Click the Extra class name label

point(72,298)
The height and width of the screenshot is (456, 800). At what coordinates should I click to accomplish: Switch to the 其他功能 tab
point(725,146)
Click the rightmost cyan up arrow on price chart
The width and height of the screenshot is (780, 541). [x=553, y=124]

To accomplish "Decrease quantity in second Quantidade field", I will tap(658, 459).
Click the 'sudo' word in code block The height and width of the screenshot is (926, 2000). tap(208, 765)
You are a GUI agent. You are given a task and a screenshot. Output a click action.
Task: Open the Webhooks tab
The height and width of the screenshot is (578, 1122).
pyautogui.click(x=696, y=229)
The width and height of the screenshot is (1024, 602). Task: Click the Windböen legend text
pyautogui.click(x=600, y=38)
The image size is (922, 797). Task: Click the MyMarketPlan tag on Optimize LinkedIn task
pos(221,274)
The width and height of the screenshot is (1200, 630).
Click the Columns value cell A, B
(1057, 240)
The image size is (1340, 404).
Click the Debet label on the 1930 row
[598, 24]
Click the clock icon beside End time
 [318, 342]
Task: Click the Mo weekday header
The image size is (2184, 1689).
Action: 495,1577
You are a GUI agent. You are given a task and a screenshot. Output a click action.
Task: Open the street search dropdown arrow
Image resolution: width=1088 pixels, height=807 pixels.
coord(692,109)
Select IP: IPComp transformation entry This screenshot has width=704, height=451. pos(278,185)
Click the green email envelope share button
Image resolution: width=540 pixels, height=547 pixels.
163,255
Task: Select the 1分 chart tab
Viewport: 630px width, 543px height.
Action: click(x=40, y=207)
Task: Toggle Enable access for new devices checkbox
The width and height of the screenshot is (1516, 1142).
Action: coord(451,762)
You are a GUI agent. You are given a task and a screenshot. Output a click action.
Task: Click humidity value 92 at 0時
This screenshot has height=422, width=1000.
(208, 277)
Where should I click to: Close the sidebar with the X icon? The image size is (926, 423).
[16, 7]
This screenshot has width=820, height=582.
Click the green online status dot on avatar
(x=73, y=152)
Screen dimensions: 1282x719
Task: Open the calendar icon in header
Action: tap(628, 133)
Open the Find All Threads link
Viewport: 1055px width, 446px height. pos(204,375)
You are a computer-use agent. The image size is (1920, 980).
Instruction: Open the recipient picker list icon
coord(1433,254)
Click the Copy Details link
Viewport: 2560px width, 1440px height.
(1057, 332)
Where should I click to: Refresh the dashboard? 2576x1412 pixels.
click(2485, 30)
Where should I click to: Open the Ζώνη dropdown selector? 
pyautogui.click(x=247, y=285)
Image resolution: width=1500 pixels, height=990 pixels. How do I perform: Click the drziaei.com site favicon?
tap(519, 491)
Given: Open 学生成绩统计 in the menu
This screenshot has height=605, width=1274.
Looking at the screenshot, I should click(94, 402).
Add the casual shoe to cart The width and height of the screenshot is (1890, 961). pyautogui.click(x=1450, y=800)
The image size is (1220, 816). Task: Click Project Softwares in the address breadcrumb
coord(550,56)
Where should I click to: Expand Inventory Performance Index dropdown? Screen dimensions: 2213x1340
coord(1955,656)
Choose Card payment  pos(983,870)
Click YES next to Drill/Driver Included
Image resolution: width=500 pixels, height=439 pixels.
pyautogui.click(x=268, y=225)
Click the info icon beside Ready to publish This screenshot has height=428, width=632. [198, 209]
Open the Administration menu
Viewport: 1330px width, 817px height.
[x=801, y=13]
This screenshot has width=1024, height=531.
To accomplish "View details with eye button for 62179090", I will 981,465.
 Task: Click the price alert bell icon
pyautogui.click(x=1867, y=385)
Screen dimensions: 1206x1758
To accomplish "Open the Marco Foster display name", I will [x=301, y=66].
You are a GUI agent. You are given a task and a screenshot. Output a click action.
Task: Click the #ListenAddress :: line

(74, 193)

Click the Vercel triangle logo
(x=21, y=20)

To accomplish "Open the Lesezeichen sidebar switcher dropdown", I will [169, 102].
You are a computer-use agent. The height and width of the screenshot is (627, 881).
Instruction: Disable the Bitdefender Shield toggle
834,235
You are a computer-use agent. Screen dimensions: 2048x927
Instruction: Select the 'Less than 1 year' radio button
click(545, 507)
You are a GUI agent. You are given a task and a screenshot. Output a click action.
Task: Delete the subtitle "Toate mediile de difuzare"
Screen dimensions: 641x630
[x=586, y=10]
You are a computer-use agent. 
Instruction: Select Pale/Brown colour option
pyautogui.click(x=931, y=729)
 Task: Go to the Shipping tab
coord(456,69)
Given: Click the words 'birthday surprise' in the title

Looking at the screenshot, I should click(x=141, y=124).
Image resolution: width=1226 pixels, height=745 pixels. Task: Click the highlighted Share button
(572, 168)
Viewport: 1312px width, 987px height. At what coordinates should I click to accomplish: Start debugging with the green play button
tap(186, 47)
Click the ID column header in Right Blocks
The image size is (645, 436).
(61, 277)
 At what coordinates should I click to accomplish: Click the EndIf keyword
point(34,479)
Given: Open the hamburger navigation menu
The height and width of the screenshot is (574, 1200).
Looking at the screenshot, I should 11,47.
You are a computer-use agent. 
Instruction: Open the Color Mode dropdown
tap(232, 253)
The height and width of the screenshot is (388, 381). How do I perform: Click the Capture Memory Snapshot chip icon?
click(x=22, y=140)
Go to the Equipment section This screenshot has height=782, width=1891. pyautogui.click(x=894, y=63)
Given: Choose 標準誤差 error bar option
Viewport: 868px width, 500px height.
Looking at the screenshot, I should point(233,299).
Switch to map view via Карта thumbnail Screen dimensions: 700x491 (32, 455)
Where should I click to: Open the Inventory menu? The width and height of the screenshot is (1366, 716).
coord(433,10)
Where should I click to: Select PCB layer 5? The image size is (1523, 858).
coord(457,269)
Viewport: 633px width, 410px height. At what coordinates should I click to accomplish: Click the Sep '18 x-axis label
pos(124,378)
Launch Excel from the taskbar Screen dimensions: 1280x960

_ _ _ _ _

- **연습 목표**
위 기록 가운데 "button"라는 단어가 들어 있는 줄을 빠짐없이 찾아 옮겨 적으세요.

- **연습 풀이**
Click the green email envelope share button
To accomplish "View details with eye button for 62179090", I will 981,465.
Instruction: Select the 'Less than 1 year' radio button
Image resolution: width=1226 pixels, height=745 pixels. Task: Click the highlighted Share button
Viewport: 1312px width, 987px height. At what coordinates should I click to accomplish: Start debugging with the green play button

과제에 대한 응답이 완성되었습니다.